Globally, the mortality rate of children aged under 5 years has reduced from 90 deaths per 1000 live births in 1990 to 48 deaths in 2012; but the rate still remains very high in sub-Saharan Africa (where figures are estimating between 177 to 98 deaths per 1000 births).


In 2012, approximately half the world's estimated 6.6 million deaths in children aged less than 5 years occurred in sub-Saharan Africa, and Nigeria accounted for approximately 13% of these deaths. According to UNICEF, Nigeria is also the second largest contributor to Maternal mortality rates in the world, with 2013 statistic’s showing that 1 in 13 women are dying due to pregnancy or birthing related causes in this country. Every single day, Nigeria loses about 2,300 under-five year olds and 145 women of childbearing age. 

Even more devastating then these statistic’s is the knowledge that, according to recent research, most of these deaths could have been prevented if essential interventions had reached these women on time. Perhaps highlighting more then ever the importance of charitable organisations tackling these issue. 

However, lack of access to roadworthy vehicles and alternative means of regular transportation in Nigeria is only part of the cause for such a significant barrier to women receiving quick and efficient obstetric care. Other restrictions such as limited facilities, unavailability of a safe water supply and poor sanitation facilities also plays a large part in this continuing struggle, and means an even more increased risk for those living in rural areas in Nigeria. Indeed, a website specialising in medical information for global expats, is encouraging anyone seeking serious medical treatment in the country to consider travelling abroad for further assistance. It seems numerous citizens are heeding this advice, as research from Nigeria health found that an estimated three billion Naira ( $13m) is spent by Nigerians every year to pay for healthcare in India, the Middle East, Europe and North America.

Despite painting a very gloomy picture of the state of healthcare in Nigeria, the country is making progress in cutting down infant and under-five mortality rates, A recent study (Ezeh, Agho, Dibley, et al “Risk factors for postneonatal, infant, child and under-5 mortality in Nigeria”) found that under-5 mortality has declined significantly by 37% over a 10-year period after adjusting for individual-level, household-level and community-level factors.  The findings indicated that living in poor households, living in rural areas and having mothers with no schooling are also common significant risk factors for infant mortality in Nigeria. 

As a result of issues such as this, alongside the Inadequate health facilities, insufficient skilled health professionals and lack of modern medical equipment, the Nigerian Government launched and implemented a National Health Policy (NHP) and Ward Health System (WHS) whose core targets include reduction of under-5 mortality rate. Despite all these initiatives, the pace still remains too slow. With Nigeria recently missing out on its Millennium Development Goals of reducing child mortality by a third and maternal mortality by 75% in time for the 2015 deadline.
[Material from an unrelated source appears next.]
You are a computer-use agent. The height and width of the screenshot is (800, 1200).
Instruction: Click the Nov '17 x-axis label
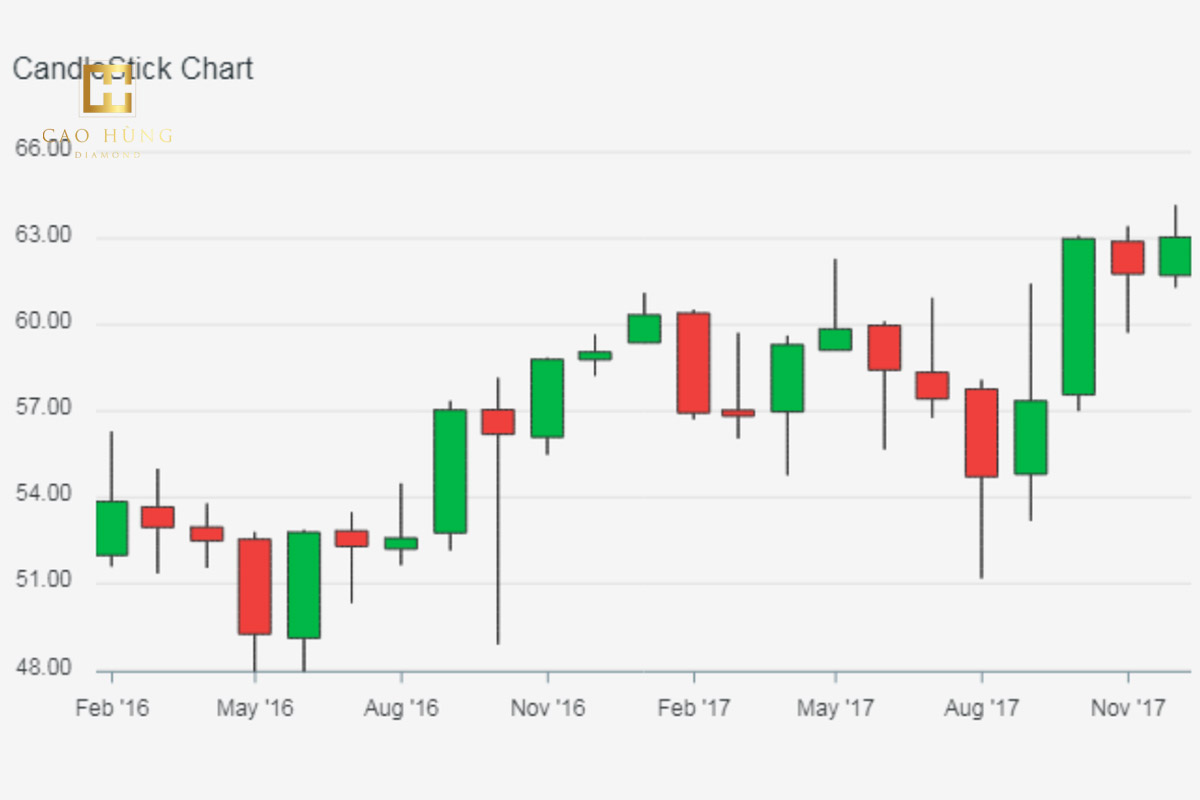(1128, 708)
The Nigerian government are determined to improve on these figures especially with significant recent improvements in other African countries, most notably Ghana, where a national policy to exempt women from paying for delivery care in public and private health facilities led to initial funding by the HIPC initiative (Highly Indebted Poor Countries) and a subsequent establishment of the national health insurance scheme in 2008.

Nigeria itself has recently applied a new healthcare model, which was launched to improve women and childcare in the country. Using the ‘Program for Results’  (PforR) initiative supported by the world bank, Nigeria is aiming to offer incentives to states that improve coverage and quality of all maternal and child healthcare services. The investment of $1.5 million per state, was made possible by the Saving Of One Million Lives (SOML)  initiative, lead by the world bank. PforR tracks performance on multiple levels including rewarding states for improvements in skilled birth attendance, immunisation coverage, prevention of mother-to-child transmission of HIV services, contraceptive prevalence and quality of care. 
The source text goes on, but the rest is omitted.